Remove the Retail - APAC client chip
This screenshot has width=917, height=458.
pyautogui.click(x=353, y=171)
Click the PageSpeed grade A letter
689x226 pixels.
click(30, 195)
═══
[WHAT TO DO] Give back the entire listing above, matching every line exactly.

[OUTPUT FOR THIS EXERCISE]
Remove the Retail - APAC client chip
This screenshot has width=917, height=458.
pyautogui.click(x=353, y=171)
Click the PageSpeed grade A letter
689x226 pixels.
click(30, 195)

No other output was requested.